Maybe you just want to know more or see if your notions about voltage vs. amp hours are right. Maybe you’re brand new to cordless tools and don’t know where to start. Glad you could make it to the party!

Voltage vs. amp hours is one of the most basic questions asked of cordless tools. It can be confusing. With corded tools, we often describe the amount of power based on the number of amps that it draws. This is great when there’s a virtually infinite power supply. Most people boil cordless tool numbers down to the idea that voltage is equivalent to power and amp hours are equivalent to run time. Yeah… well, sort of… maybe. These two measurements are born of the actual battery capacity—a term known as watt hours. Here’s the equation:

Amp Hours x Nominal Voltage = Watt Hours


If you look on the label for most batteries, it will tell you the total watt hours of its capacity. Basically, the larger the fuel tank (watt hours), the higher energy potential you have – it’s just a matter of how you use it.

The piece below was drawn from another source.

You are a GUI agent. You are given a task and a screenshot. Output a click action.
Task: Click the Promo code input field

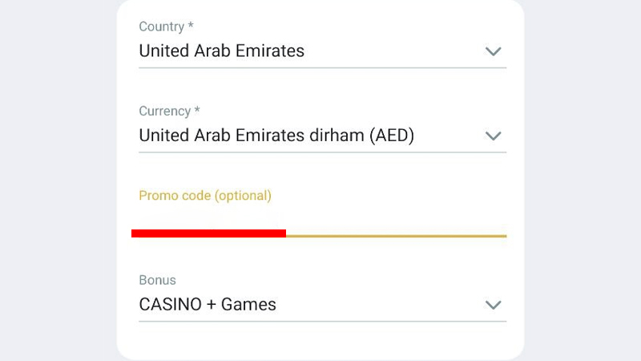322,219
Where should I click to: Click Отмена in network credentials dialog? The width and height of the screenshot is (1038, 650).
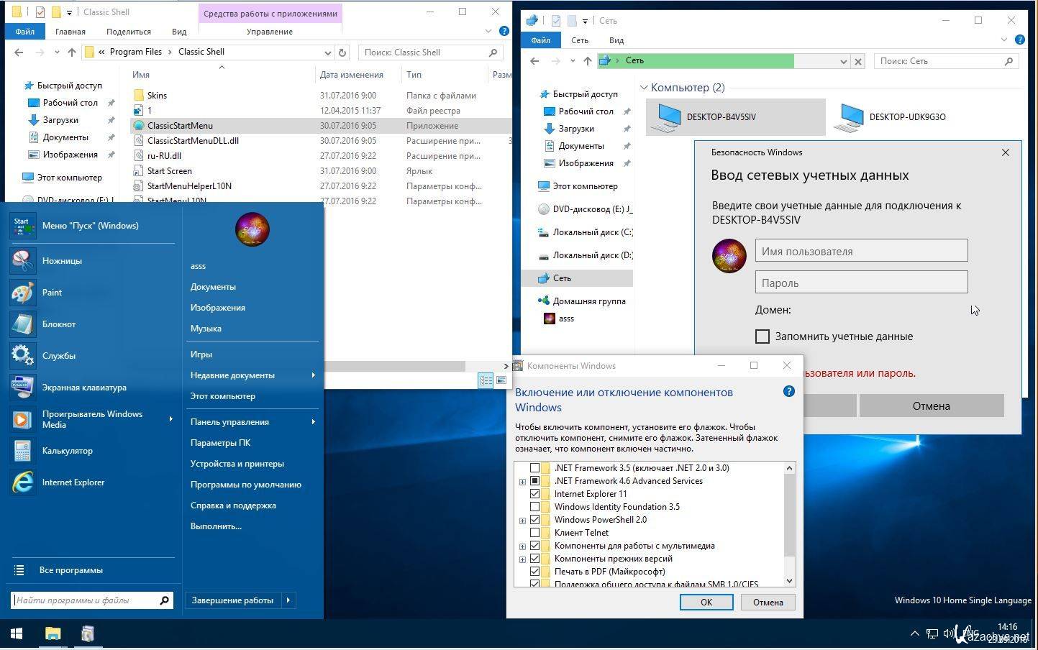[x=931, y=406]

Voltage Vs. Amp Hours: Wiring to Increase Voltage

If you were to take apart your battery (please don’t do that!) you would find the individual battery cells that store and deliver power to the tool. Each battery is capable of delivering a specific amount of voltage, typically 3.6 volts in the 18650 lithium-ion cells that are used. Need a 12V battery? String 3 of them together in a series. Need an 18V battery? Use 5.

Voltage Vs. Amp Hours 18V

If you’re doing the math along with me, you already know that there’s an issue. Voltage varies slightly within the cells based on the amount of charge that they hold. They can produce a higher voltage at a full charge state than low. That 3.6V cell actually produces a little more than 4V at a full charge state. Even with that, the math doesn’t work out perfectly. Don’t lose faith in me yet, though. I’ll explain those anomalies in a later article. For now let’s focus on the voltage as power.

If you want more power, simply add another cell in series to the battery. You’ll increase by roughly 4V for each new one you add. In theory, you could do a 12V, 16V, 20V, 24V and so on line of tools. Fortunately, the tool industry has settled into 12V, 18V/20V, and 36V platforms for tools while other combinations are out there for outdoor power equipment.

Voltage Vs. Amp Hours: Wiring to Increase Amp Hours

Voltage Vs. Amp Hours 4.0 Amp Hour

A simple definition of amp hours would be the amount of amperage that the battery pack can deliver for one hour. All other factors ignored (like temperature and vibration), a 3.0 amp hour battery will give you a current of 3 amps for an hour. A 5.0 amp hour battery will give you 5 amps for an hour. Unlike voltage, this is not a fixed figure. You can draw a higher amperage from a battery and get less run time. Jon Bucklew did an outstanding demonstration of this with the Makita 18V LXT Brushless Angle Grinder. You can also draw fewer amps and run longer.

It’s all linear. Run 2.5 amps on a 5.0 amp hour battery – you get 2 hours of run time. Draw 6 amps on a 3 amp hour battery – now you only get 30 minutes. Here’s a chart that shows how current draw affects run time.

Run Time Chart

So how do we get those numbers? Most lithium-ion battery cells are running somewhere around 2000 milliamp hours, or 2.0 amp hours. When you string those cells together in series, they still only produce a combined 2.0 amp hours. In a series, it’s the voltage that gets combined, not the amp hours.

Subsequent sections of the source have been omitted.